# What is needed
Go through the records and filter out every line lacking the word "screenshot"; copy the lines that remain.

..........

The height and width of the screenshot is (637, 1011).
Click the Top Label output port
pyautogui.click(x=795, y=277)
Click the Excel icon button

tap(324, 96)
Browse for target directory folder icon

..........

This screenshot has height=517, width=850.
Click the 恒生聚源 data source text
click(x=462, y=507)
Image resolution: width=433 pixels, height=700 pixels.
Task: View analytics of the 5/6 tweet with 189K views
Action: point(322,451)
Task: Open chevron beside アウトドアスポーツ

..........

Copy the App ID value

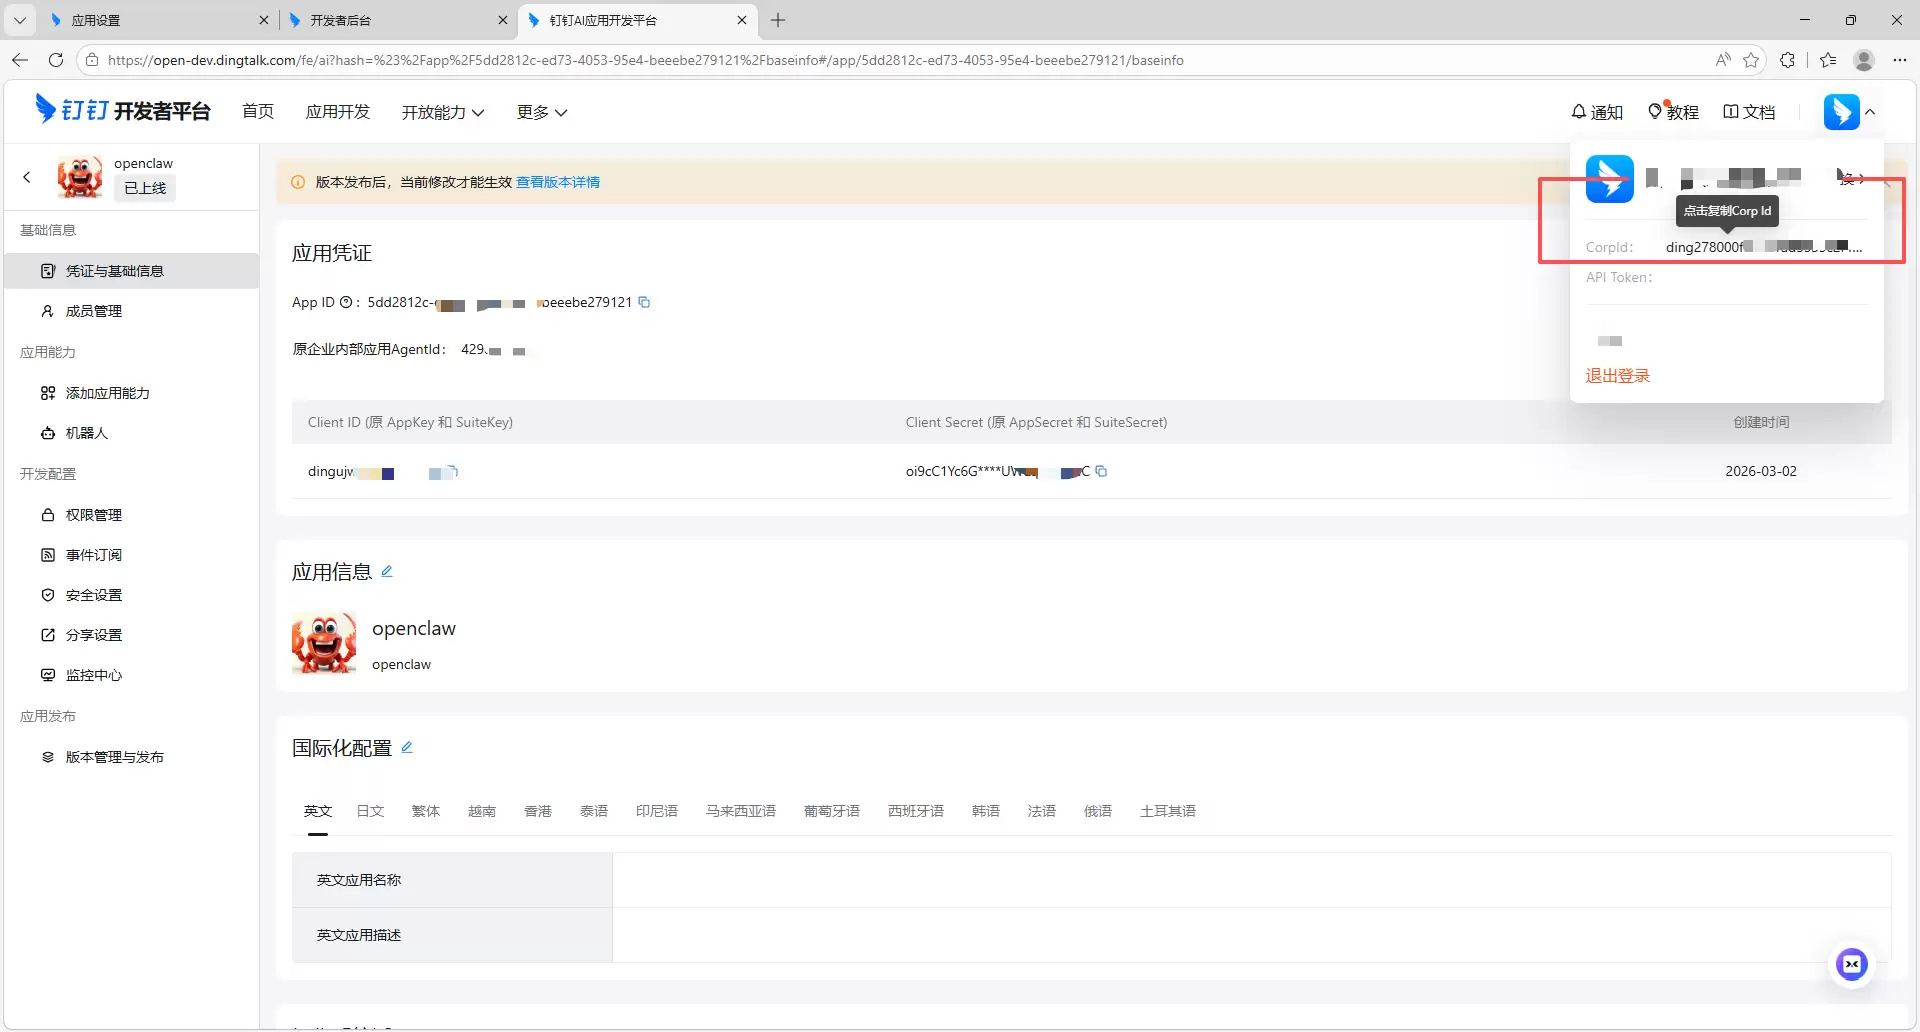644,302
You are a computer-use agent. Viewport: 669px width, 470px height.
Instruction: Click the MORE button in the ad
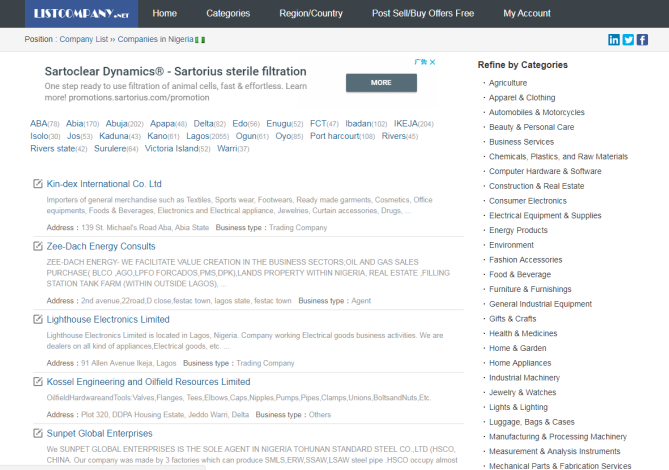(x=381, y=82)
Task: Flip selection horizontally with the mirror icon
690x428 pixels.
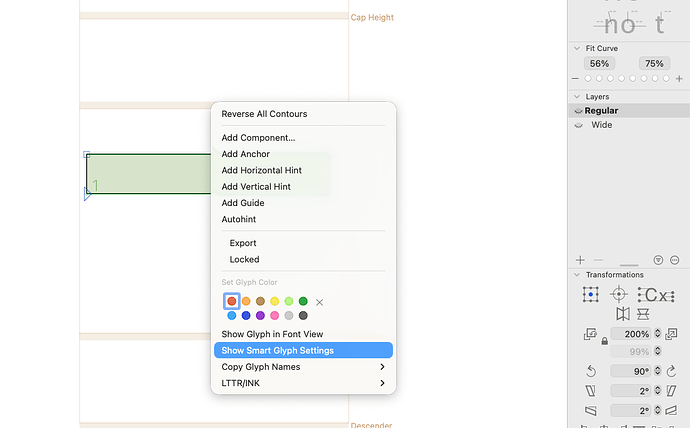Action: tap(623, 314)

..........

# Answer area
The height and width of the screenshot is (637, 1011).
This screenshot has height=517, width=850.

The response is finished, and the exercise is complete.